*Trecho do texto*

Na foto: Igiaba Scego. Por Simona Filippini



2016-12-01

Texto de Igiaba Scego, publicado em parceria com a Words Without Borders

“Eu estava em um programa de TV outro dia e aconteceu algo curioso”. Essas são as primeiras palavras de uma postagem publicada recentemente no Facebook por Maryan Ismail, ativista política ítalo-somali. O curioso incidente se deu num estúdio de televisão. Maryan, ativista política que trabalha há muitos anos em Milão, decidiu expressar abertamente sua rebeldia contra o racismo em todos os lugares que puder, e isso inclui a TV. É claro que ela não fala apenas de imigração; toda causa importante a coloca a postos: da luta contra o fundamentalismo (ela recentemente perdeu o irmão para um ataque terrorista de autoria do Al-shabaab em Mogadishu) às questões que afetam as condições de habitação de nossas cidades. “Mas minha pele é negra”, diz Maryan, enfatizando o fato de que a luta contra a discriminação é um dos aspectos mais importantes de sua missão política. E, frequentemente, em especial na TV, seus interlocutores optam por fazer uso da cor de sua pele para atacá-la.

 

Em sua postagem, Maryan detalha um ataque desse tipo: “Um senhor de idade bastante descontrolado, obviamente à beira de um acesso de raiva, estava dando tudo de si para formular uma frase coerente sobre a imigração e seus custos. Abalado por minha vigorosa reação, ele simplesmente começou a cantar a Faccetta Nera na minha cara.”

 

Esse episódio teve como cenário o programa de televisão Forte e Chiaro, transmitido ao vivo na rede local Telelombardia. “É inútil descrever o que aconteceu em seguida”, continua Maryan. “Vou simplesmente dizer: a amargura que sinto quando vejo que mais um tabu foi desrespeitado é sem limite. Chegamos ao ponto em que uma zombaria racista é abertamente jogada em nossa cara, sem um bom motivo e sem pejo algum.”

 

Quanto ouvi essa notícia, meu primeiro sentimento foi de indignação mesclada com solidariedade. Mas então eu disse a mim mesma que o que aconteceu não pode simplesmente ser classificado como racismo. É claro que é racismo, mas também é muito mais. O episódio diz algo sério e profundo sobre a sociedade em que vivemos. Mas o que exatamente?

*Dados registrados*

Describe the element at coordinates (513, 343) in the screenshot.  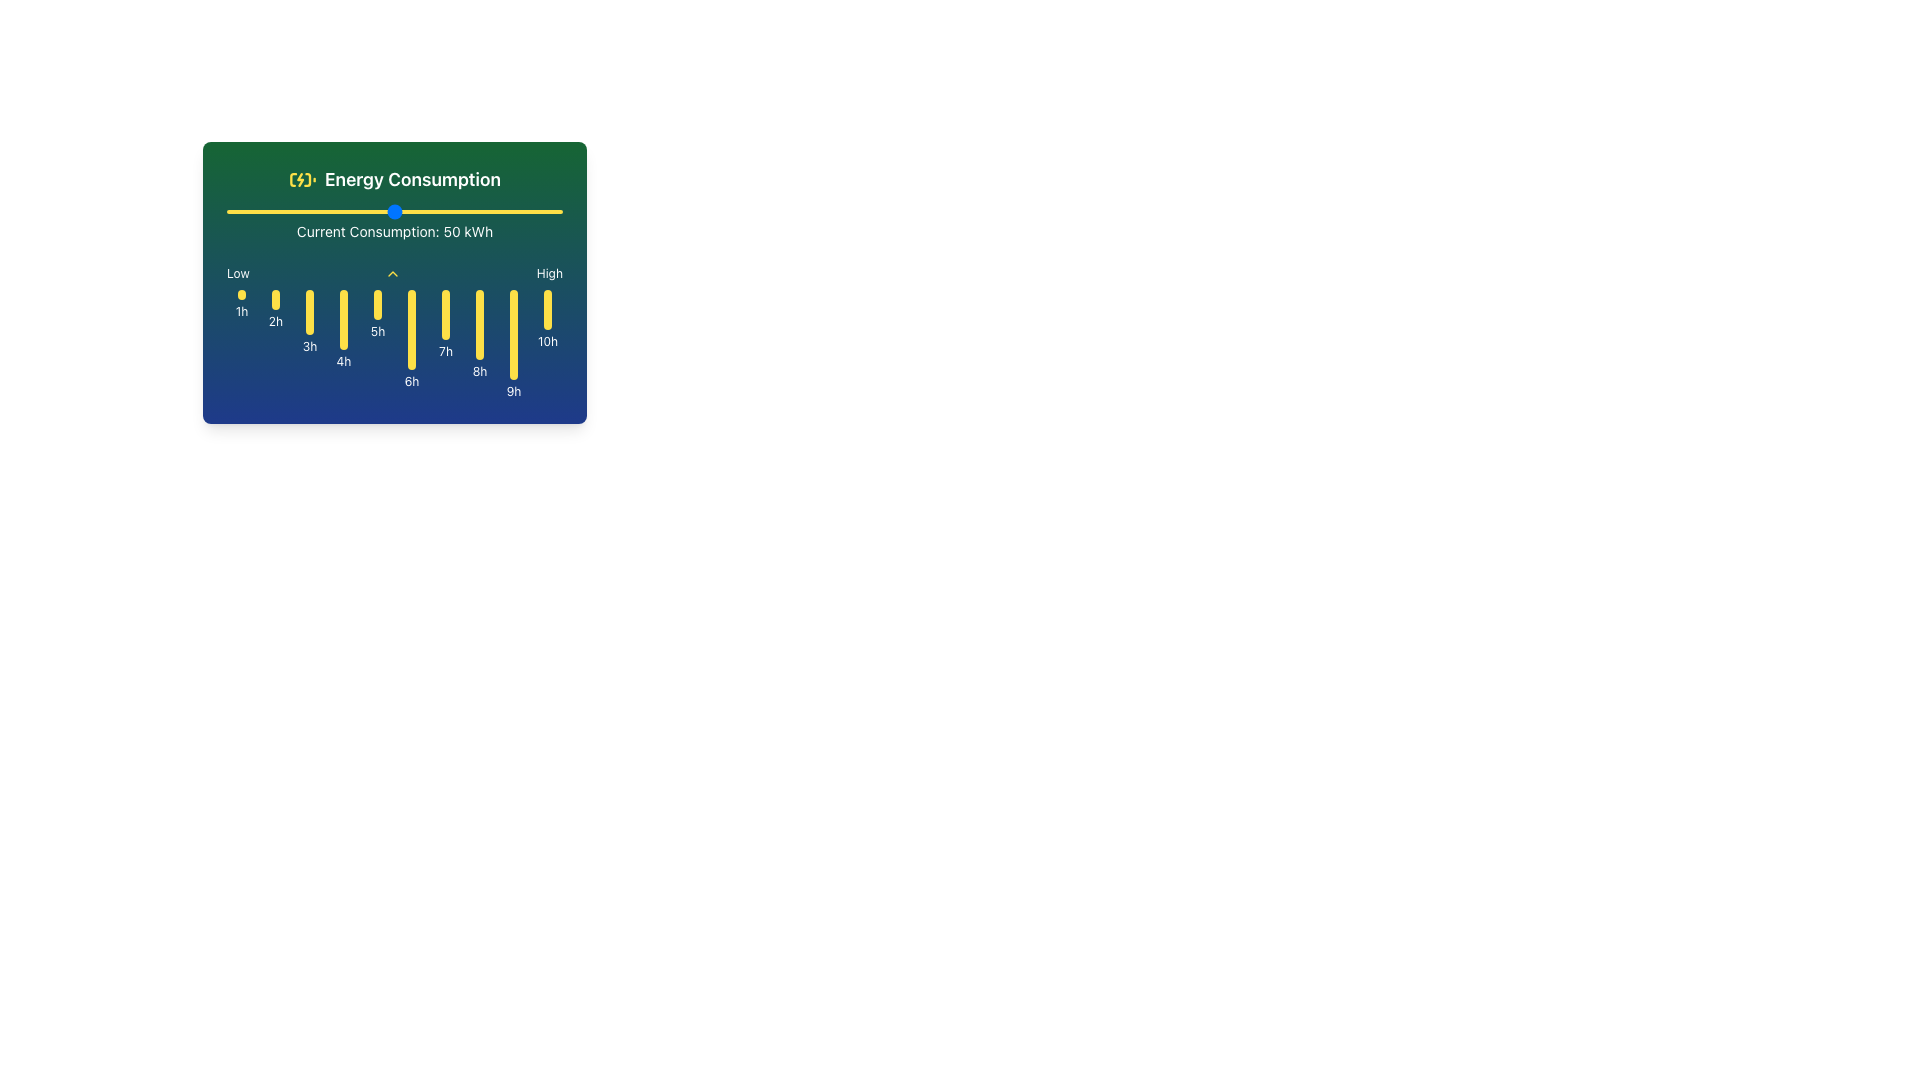
I see `the ninth vertically aligned yellow bar in the bar chart labeled '9h' in the 'Current Consumption' section for information` at that location.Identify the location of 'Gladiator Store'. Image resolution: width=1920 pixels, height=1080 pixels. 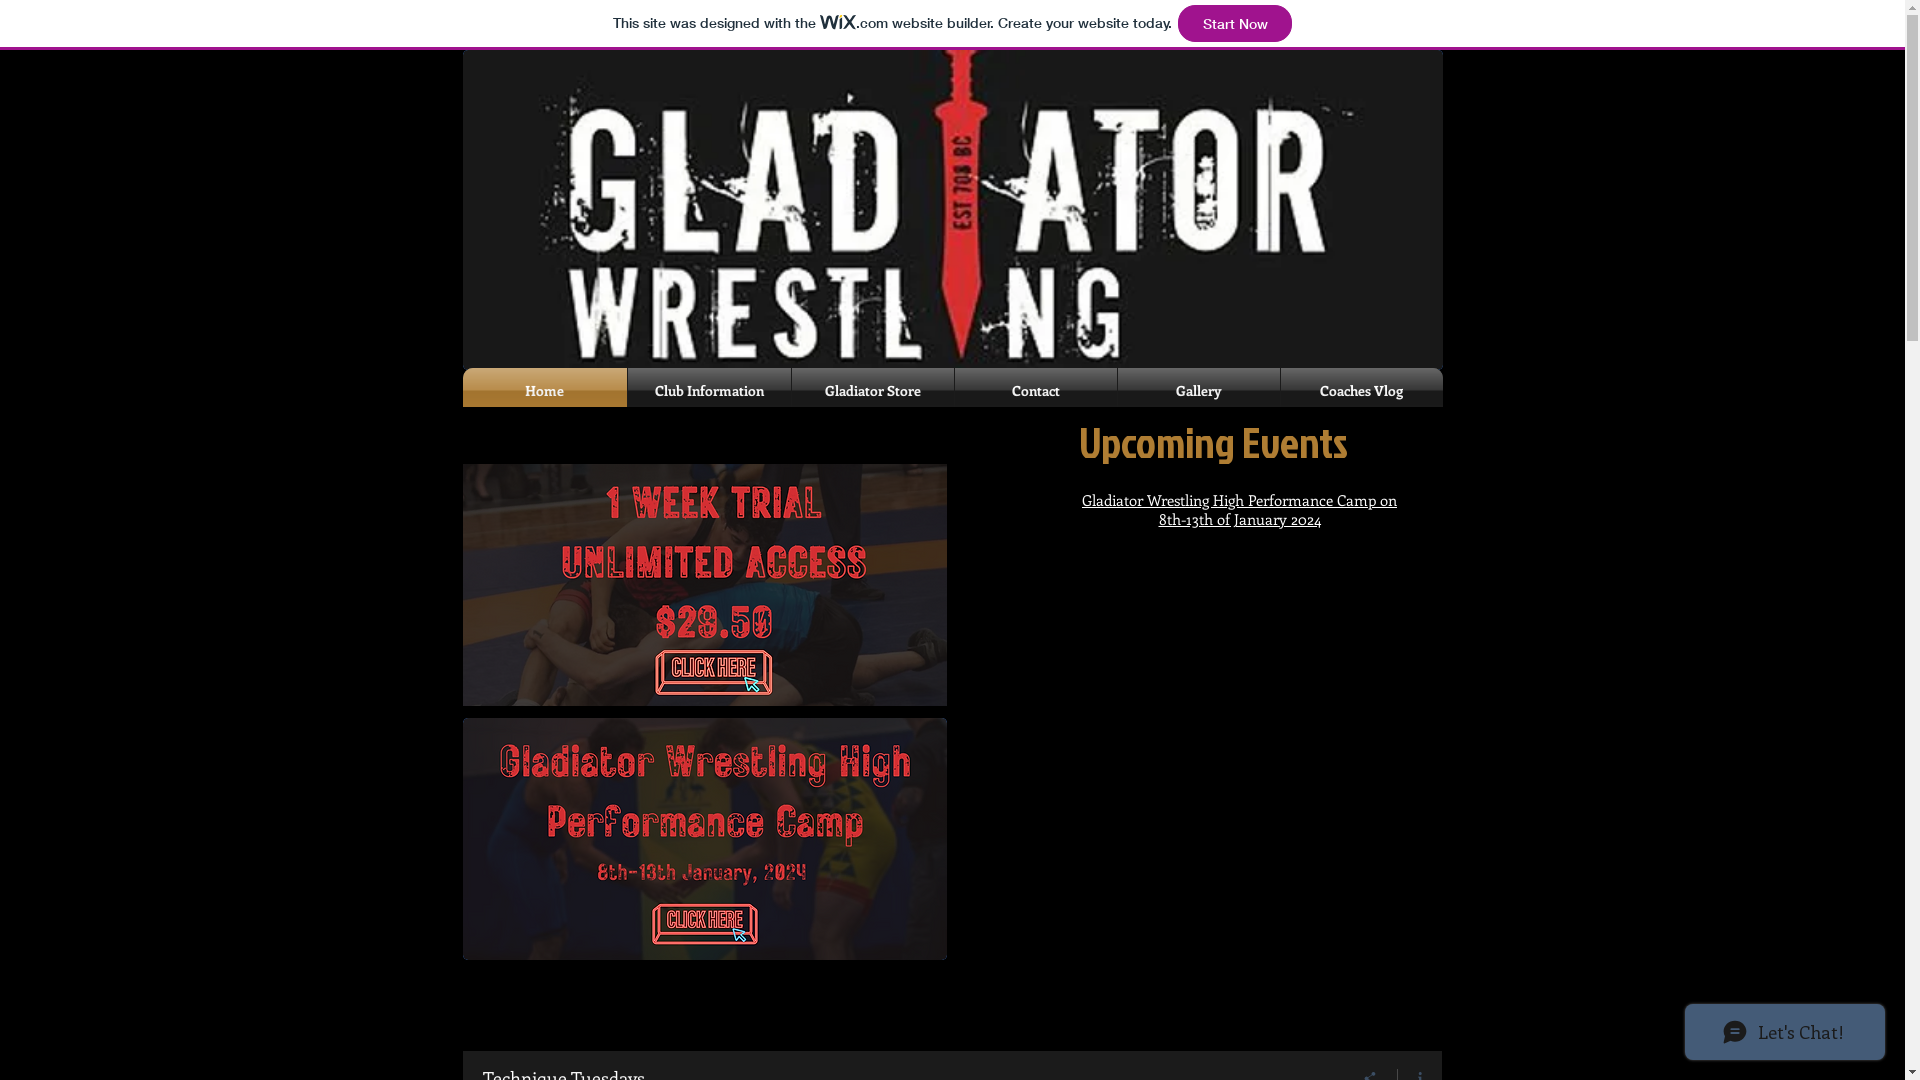
(873, 390).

*O que fazer*
A. Liste todos os nomes completos de pessoas que aparecem no texto sobre o episódio de racismo na TV.
B. Reescreva tudo o que vai desde "Quanto ouvi essa" até "o que exatamente?" no texto sobre o episódio de racismo na TV, trocando "indignação" por "revolta".

*Respostas abaixo*
A.
- Igiaba Scego
- Simona Filippini
- Maryan Ismail

B.
Quanto ouvi essa notícia, meu primeiro sentimento foi de revolta mesclada com solidariedade. Mas então eu disse a mim mesma que o que aconteceu não pode simplesmente ser classificado como racismo. É claro que é racismo, mas também é muito mais. O episódio diz algo sério e profundo sobre a sociedade em que vivemos. Mas o que exatamente?